Le Président du Conseil européen a estimé que l'ONU restait « un forum crucial pour débattre et un outil pour mettre en oeuvre notre volonté collective, même s'il a baissé dans l'estime populaire ces dernières années ». Selon lui, les sanctions prises par le Conseil de sécurité le 11 septembre contre la Corée du Nord pour avoir procédé à un essai nucléaire sont « un signe que la capacité de leadership et d'unité est présente ».

« Mais c'est encore trop peu. Aucun pays ne devrait avoir le droit de compromettre le régime mondial de non-prolifération ni de menacer les pays pacifiques. L'Union européenne appelle, avec le Japon et la Corée du Sud, nos amis proches et nos partenaires stratégiques, à une dénucléarisation pacifique de la péninsule coréenne », a-t-il ajouté.

Donald Tusk a estimé que les Nations Unies étaient « le meilleur outil que nous ayons pour répondre, à l'échelle mondiale, aux conflits d'aujourd'hui, à la famine, aux déplacements forcés, au terrorisme et au retour des tensions nucléaires ». « Pour l'UE et ses États membres, il est impératif que l'ONU soit à la hauteur de ces défis », a-t-il ajouté.

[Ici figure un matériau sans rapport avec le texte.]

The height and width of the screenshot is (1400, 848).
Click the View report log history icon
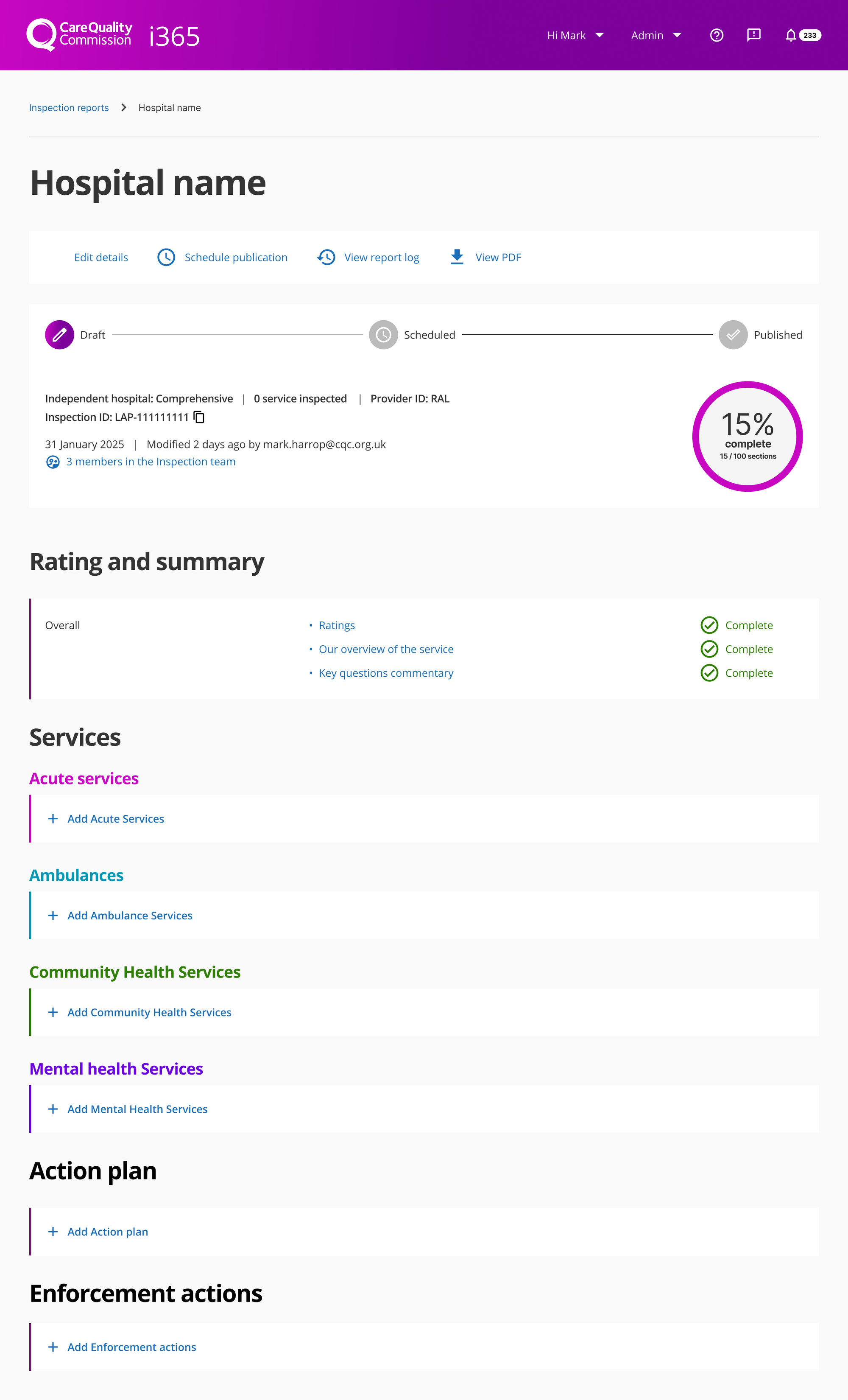(326, 258)
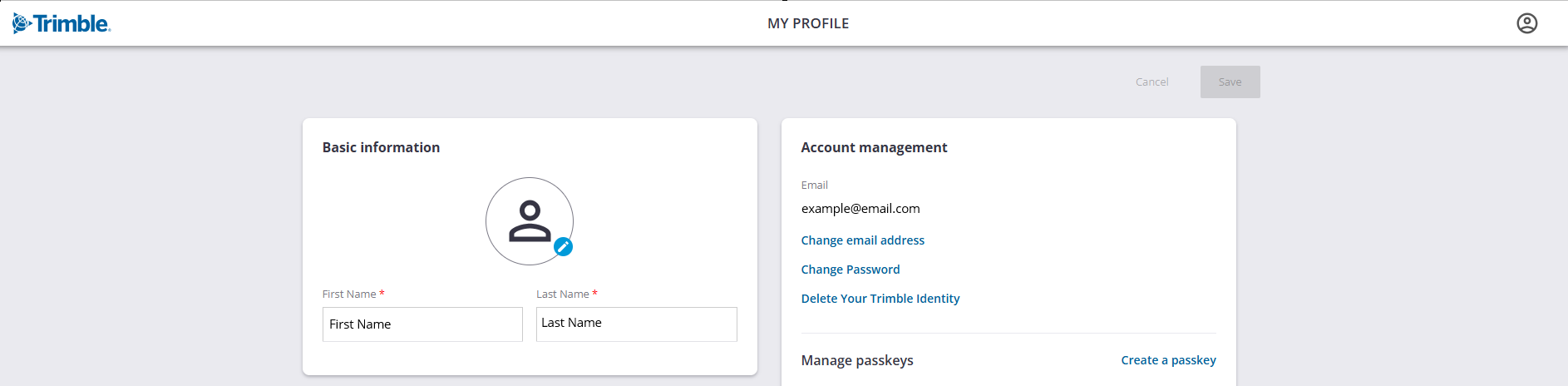Open the user account menu icon
Image resolution: width=1568 pixels, height=386 pixels.
(1526, 23)
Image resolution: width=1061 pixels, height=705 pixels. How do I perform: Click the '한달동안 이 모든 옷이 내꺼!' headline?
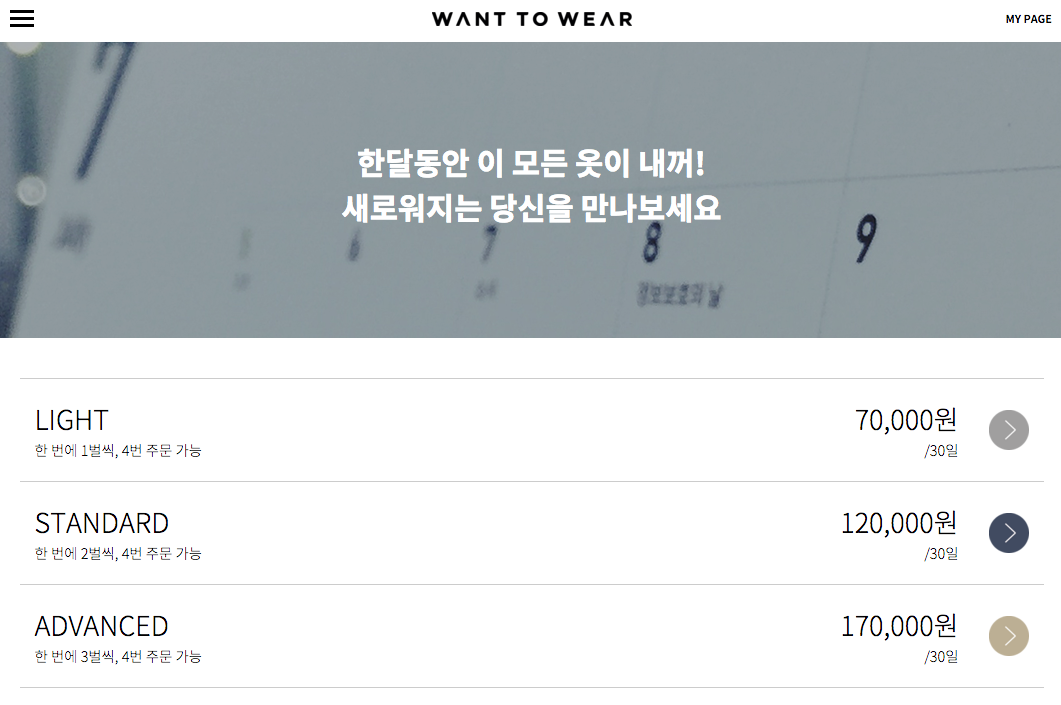click(x=531, y=163)
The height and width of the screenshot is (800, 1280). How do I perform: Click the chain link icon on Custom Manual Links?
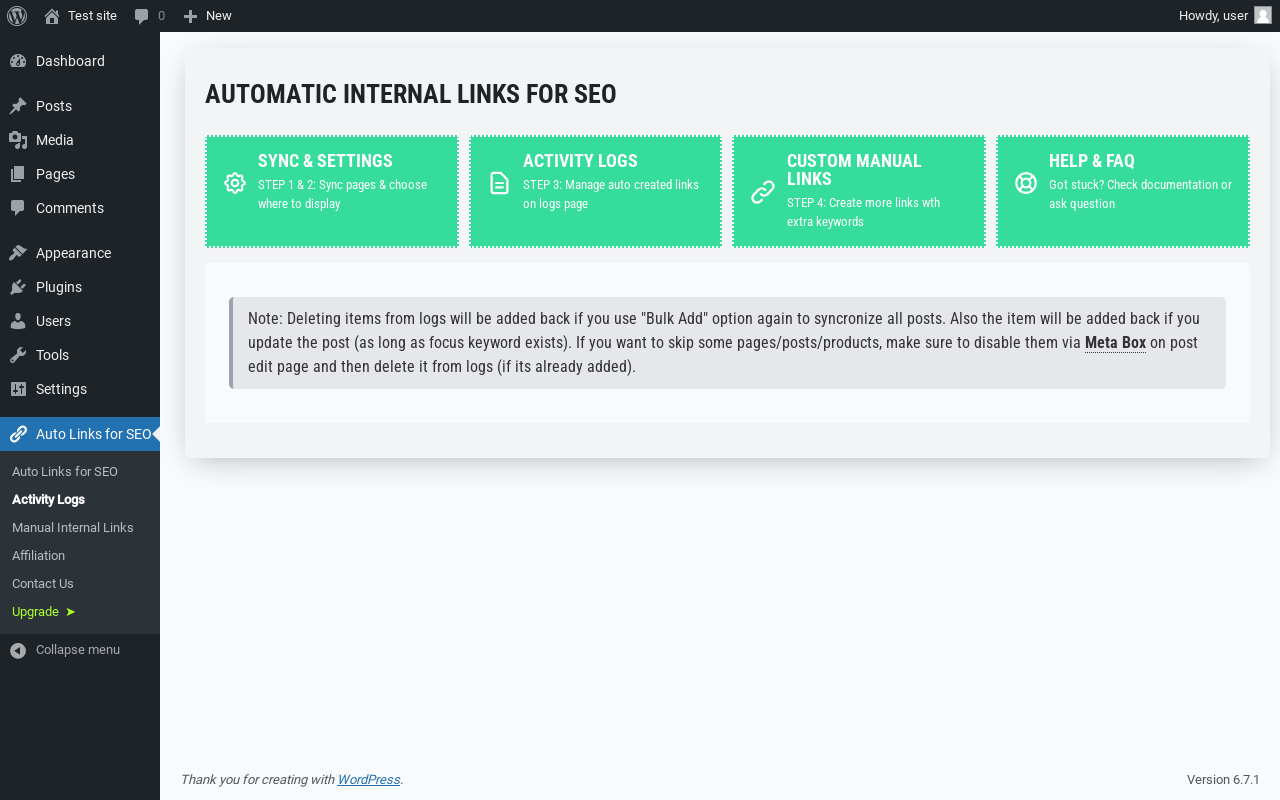[x=763, y=192]
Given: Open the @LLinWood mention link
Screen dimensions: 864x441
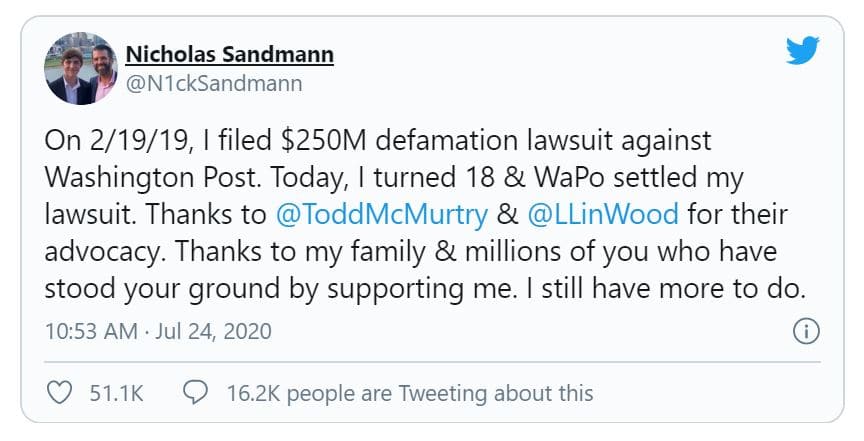Looking at the screenshot, I should coord(603,215).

Il a rappelé que l'Union européenne contribuait à hauteur d'environ un tiers au financement de base des Nations Unies, et représentait un tiers des contributions au maintien de la paix des Nations Unies et la moitié de toutes les contributions volontaires aux fonds et programmes des Nations Unies.

Il a souhaité que l'ONU devienne « une organisation plus dynamique et moins bureaucratique ». « L'UE considère les idées de réforme des Nations Unies actuellement sur la table comme le minimum nécessaire. Il faut plus d'ambition, pas moins », a-t-il dit.

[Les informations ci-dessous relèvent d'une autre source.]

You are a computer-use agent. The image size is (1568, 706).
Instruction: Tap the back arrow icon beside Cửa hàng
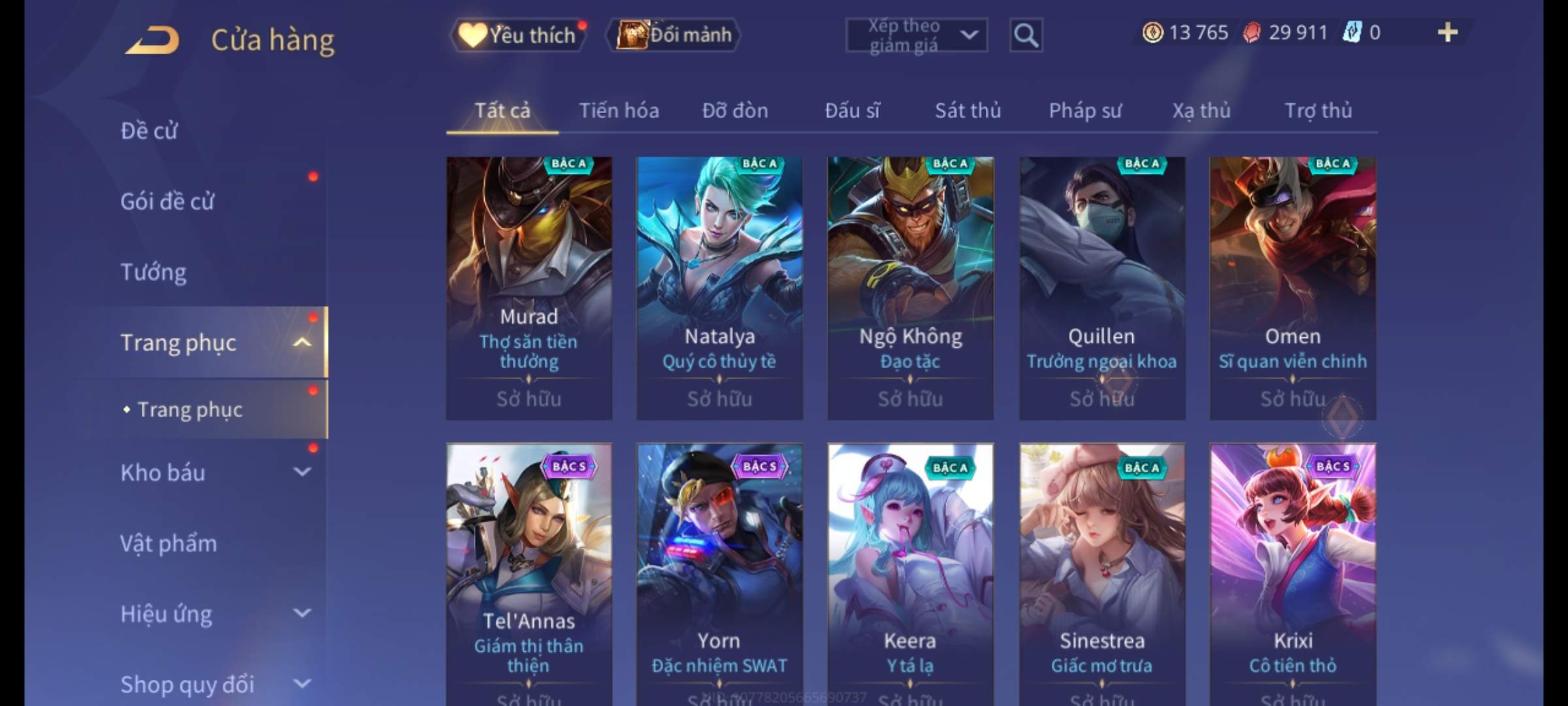click(152, 40)
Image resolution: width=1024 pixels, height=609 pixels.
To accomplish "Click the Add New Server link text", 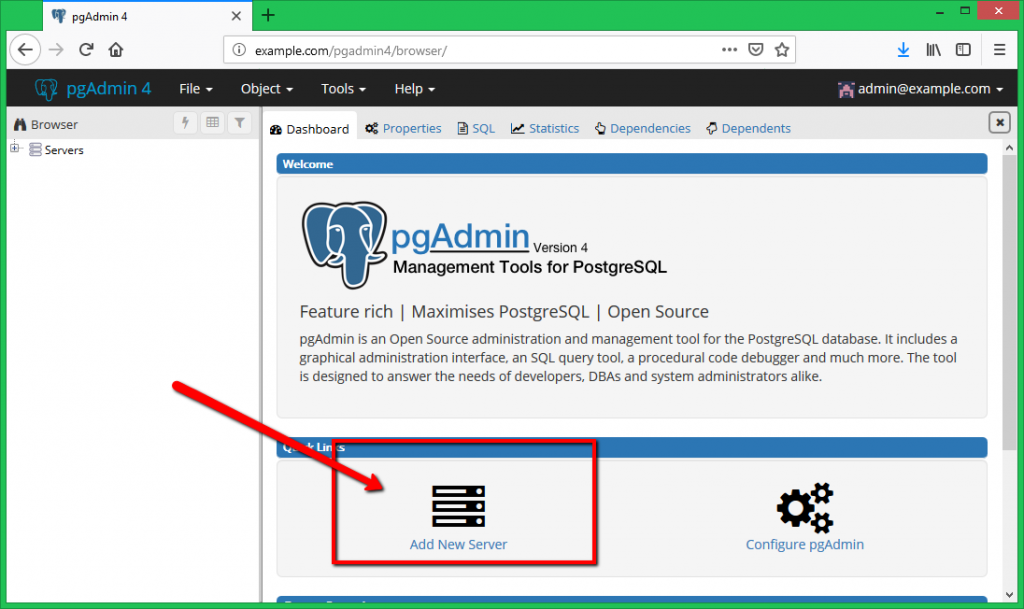I will tap(458, 545).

En ce qui concerne la crise mondiale des réfugiés, M. Tusk a déclaré que l'UE continuait d'assumer ses responsabilités et qu'elle soutenait activement le processus des Nations Unies pour élaborer des pactes mondiaux sur les réfugiés et une migration régulière, sûre et ordonnée.

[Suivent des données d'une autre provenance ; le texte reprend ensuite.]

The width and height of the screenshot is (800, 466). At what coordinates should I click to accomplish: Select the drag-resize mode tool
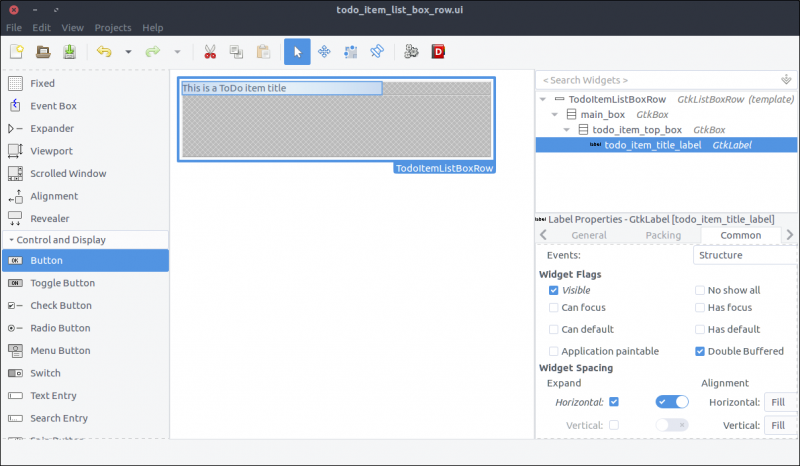324,52
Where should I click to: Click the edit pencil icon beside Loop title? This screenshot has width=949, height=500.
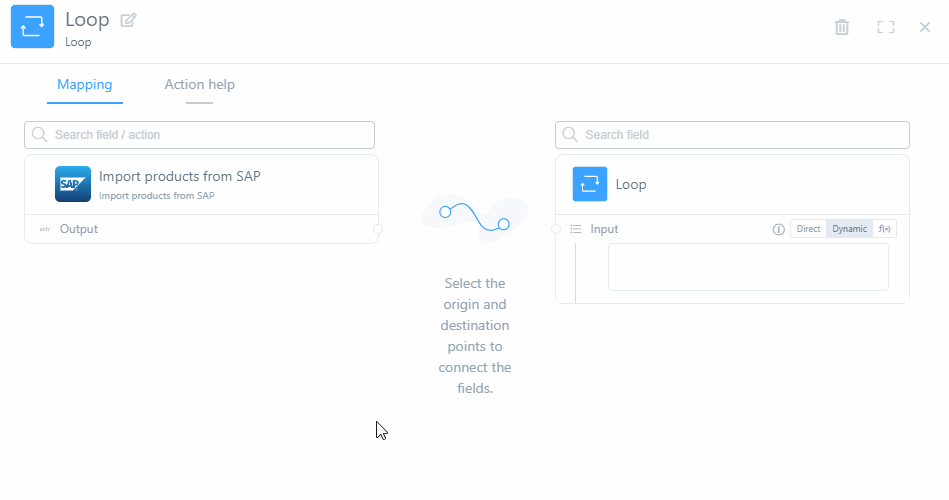tap(128, 20)
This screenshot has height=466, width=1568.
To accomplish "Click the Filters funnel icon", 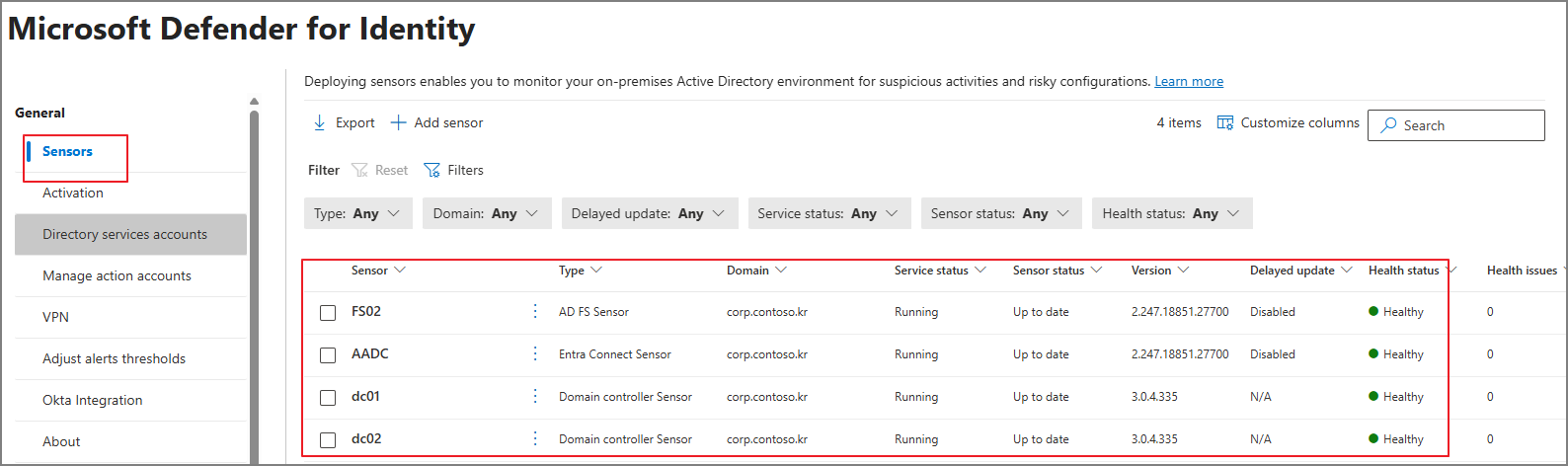I will pos(431,170).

S'agissant du terrorisme et de l'extrémisme violent, il a souhaité une plus grande détermination des Etats membres.

Quant à l'Accord de Paris sur le climat, M. Tusk a rappelé que l'Union européenne restait déterminée à mettre en œuvre cet accord « rapidement et pleinement » et à « soutenir nos partenaires, en particulier les pays vulnérables, dans le combat contre le changement climatique ».